[[ Material provided open ]]

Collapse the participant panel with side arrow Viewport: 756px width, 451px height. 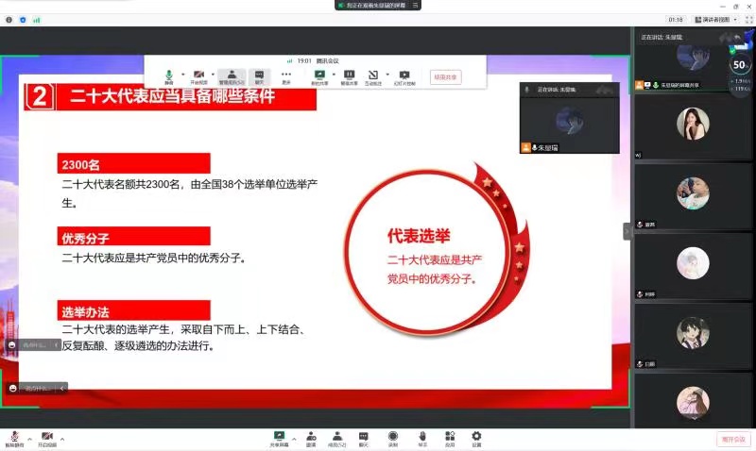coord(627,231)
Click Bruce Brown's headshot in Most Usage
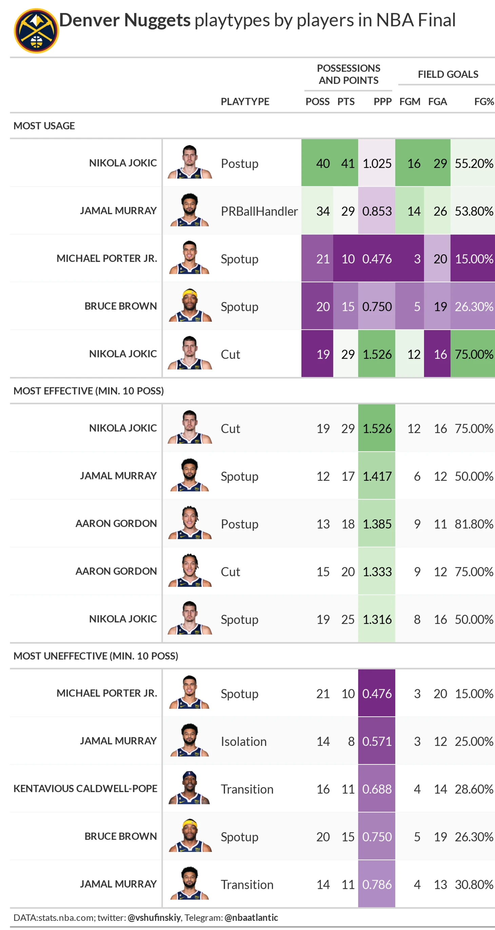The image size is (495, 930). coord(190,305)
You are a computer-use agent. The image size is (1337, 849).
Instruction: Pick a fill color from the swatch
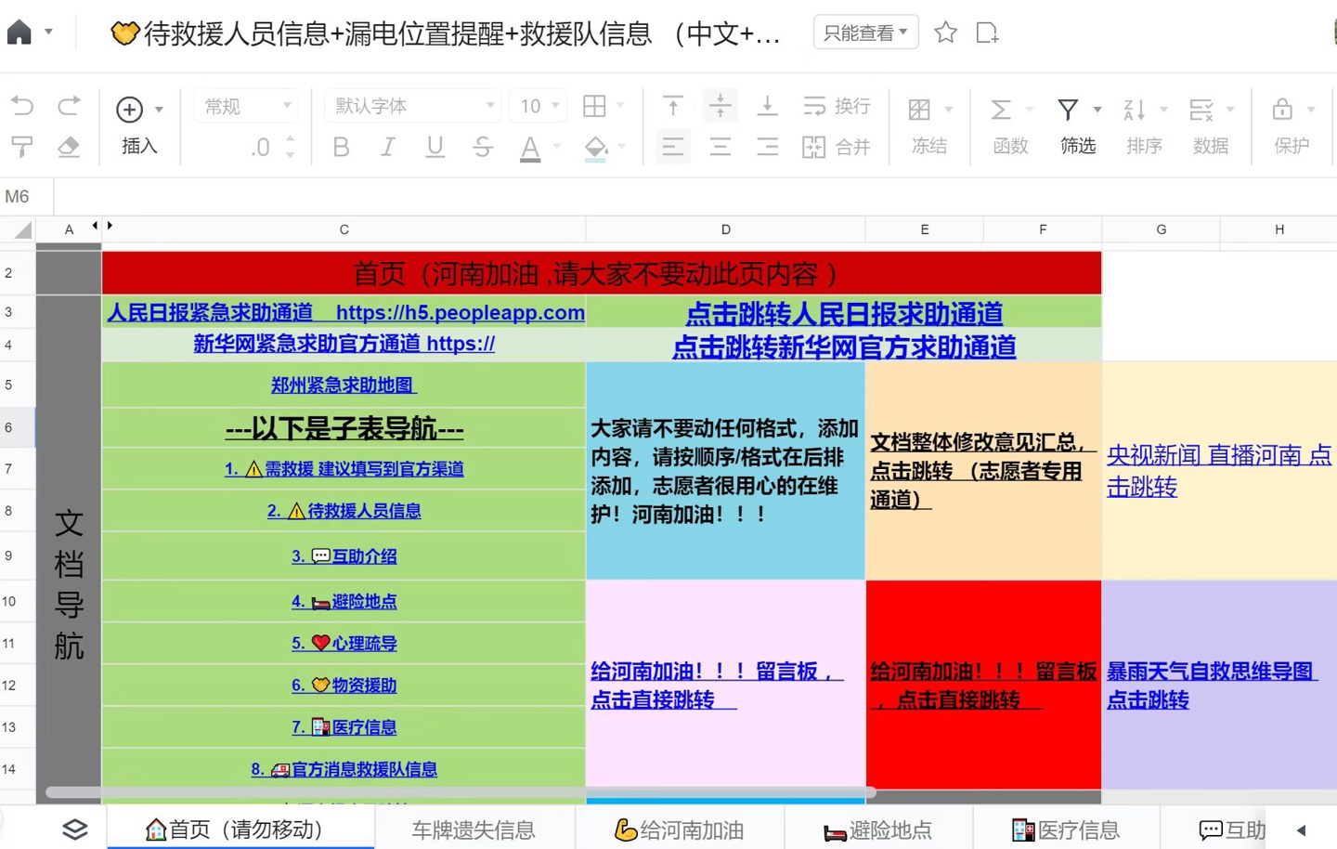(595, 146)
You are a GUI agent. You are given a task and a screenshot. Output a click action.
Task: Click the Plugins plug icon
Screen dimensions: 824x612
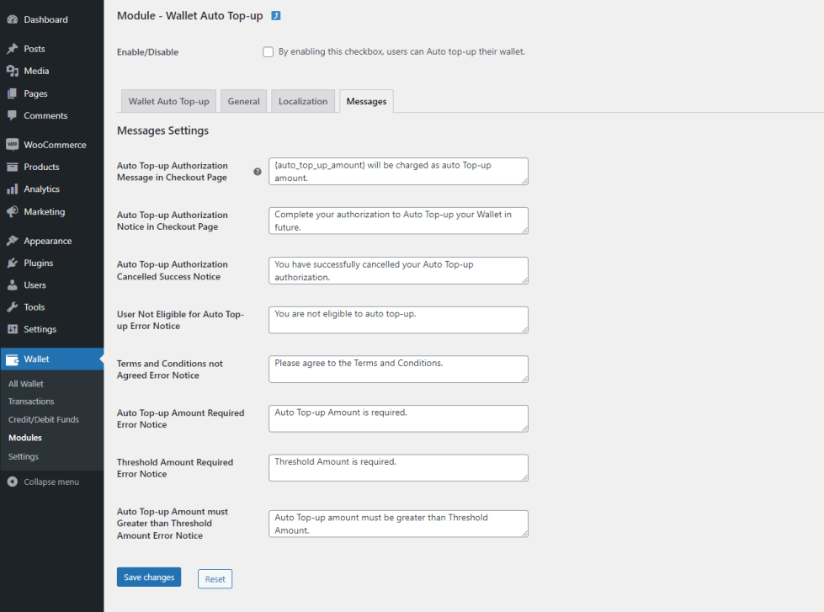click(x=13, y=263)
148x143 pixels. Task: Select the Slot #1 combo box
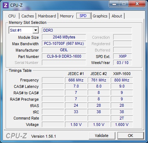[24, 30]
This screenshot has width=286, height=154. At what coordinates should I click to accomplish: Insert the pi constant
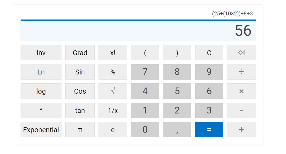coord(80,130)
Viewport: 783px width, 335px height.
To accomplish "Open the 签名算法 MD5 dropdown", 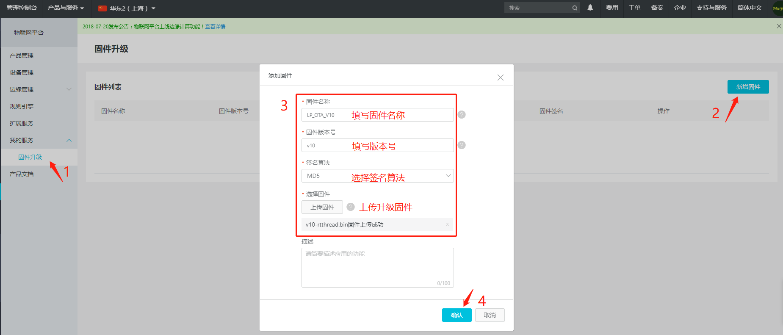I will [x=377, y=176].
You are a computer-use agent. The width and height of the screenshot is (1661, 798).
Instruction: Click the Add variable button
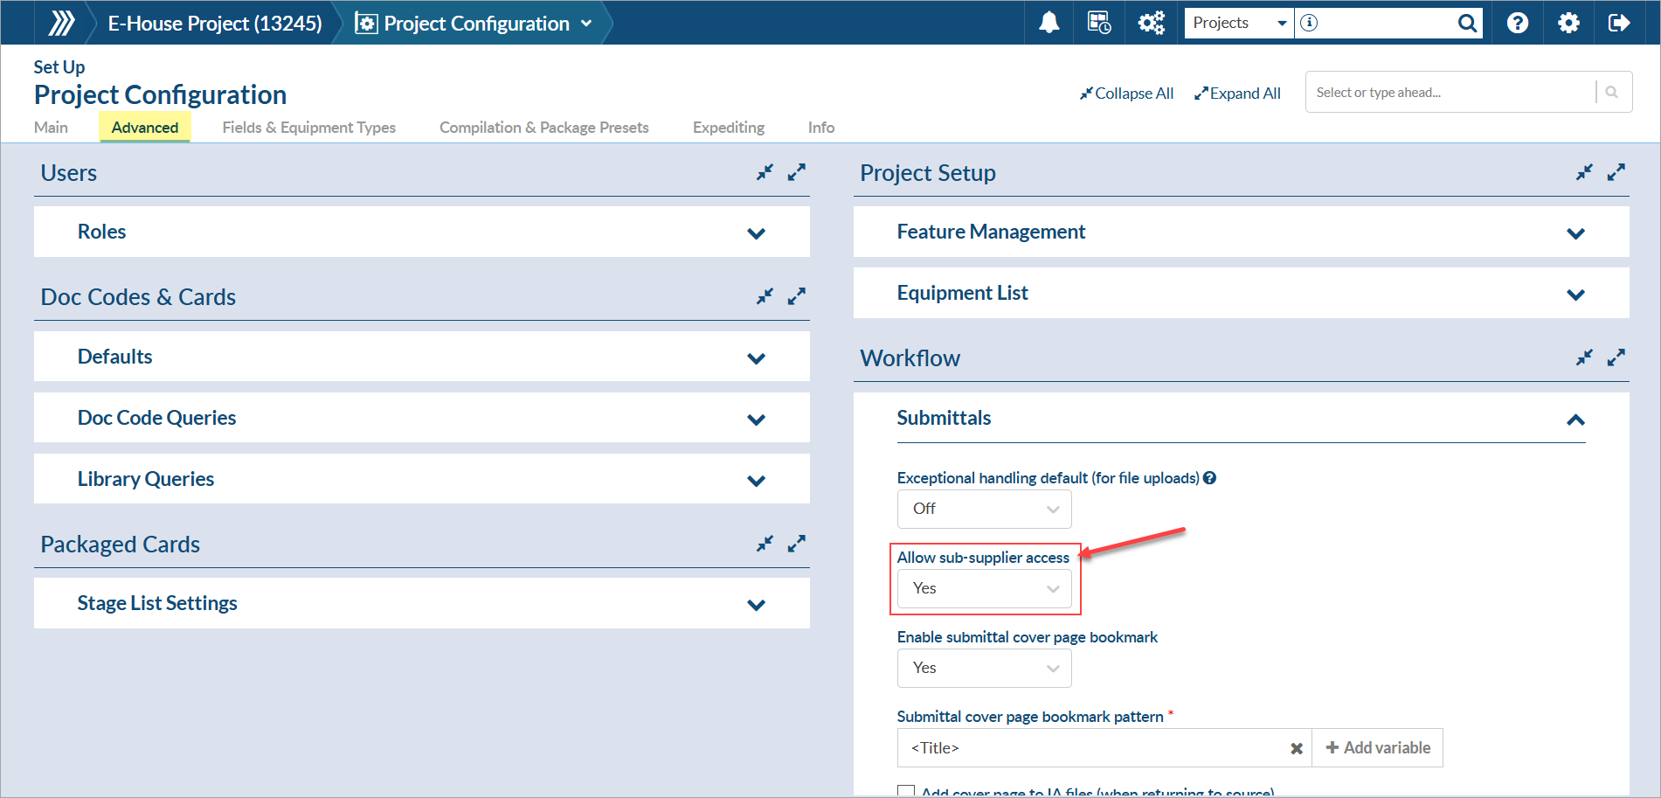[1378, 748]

[[ Material provided closed ]]
[[ Material provided open ]]

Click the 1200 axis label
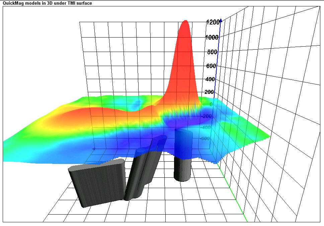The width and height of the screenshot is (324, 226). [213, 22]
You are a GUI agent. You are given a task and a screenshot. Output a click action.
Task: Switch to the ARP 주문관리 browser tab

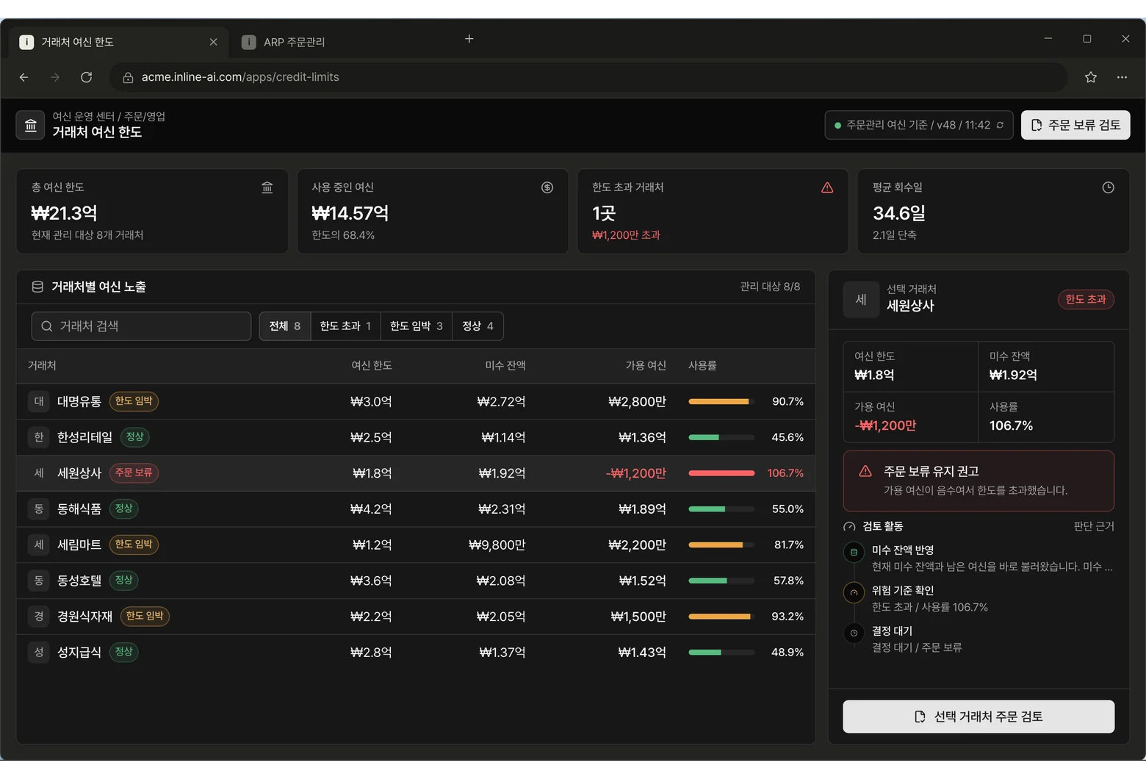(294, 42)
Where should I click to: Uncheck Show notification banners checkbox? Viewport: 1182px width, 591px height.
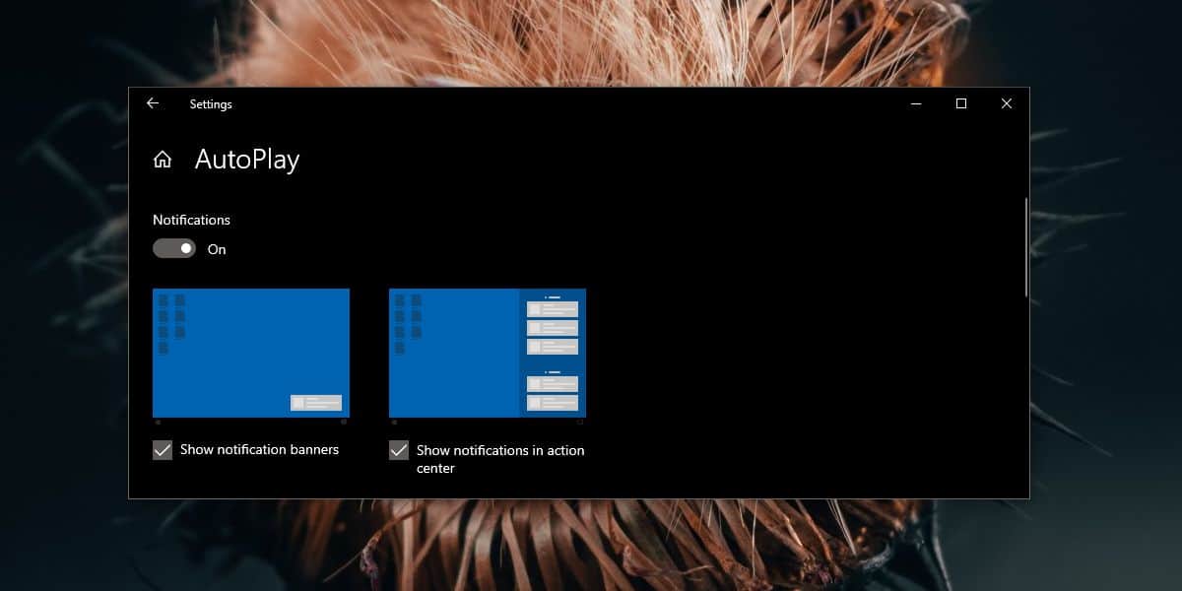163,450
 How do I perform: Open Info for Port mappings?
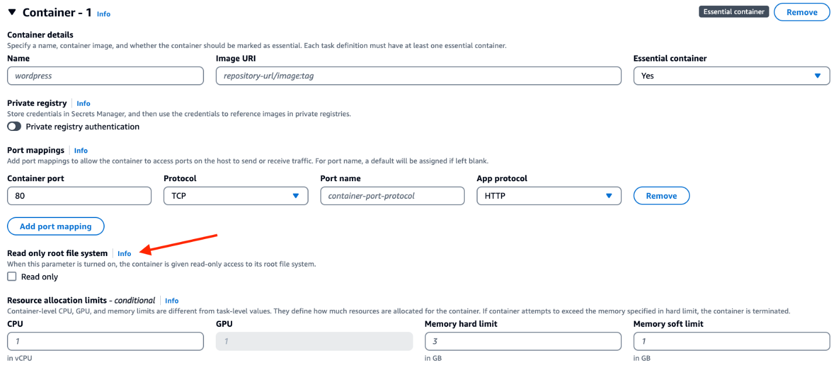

[[ Material provided closed ]]

Show every line above in which the word "agent" is found.

You are a computer-use agent. The image size is (1337, 849).
You are a GUI agent. You are given a task and a screenshot. Output a click action.
You are a computer-use agent. The width and height of the screenshot is (1661, 798).
You are a GUI agent. You are given a task and a screenshot. Output a click action.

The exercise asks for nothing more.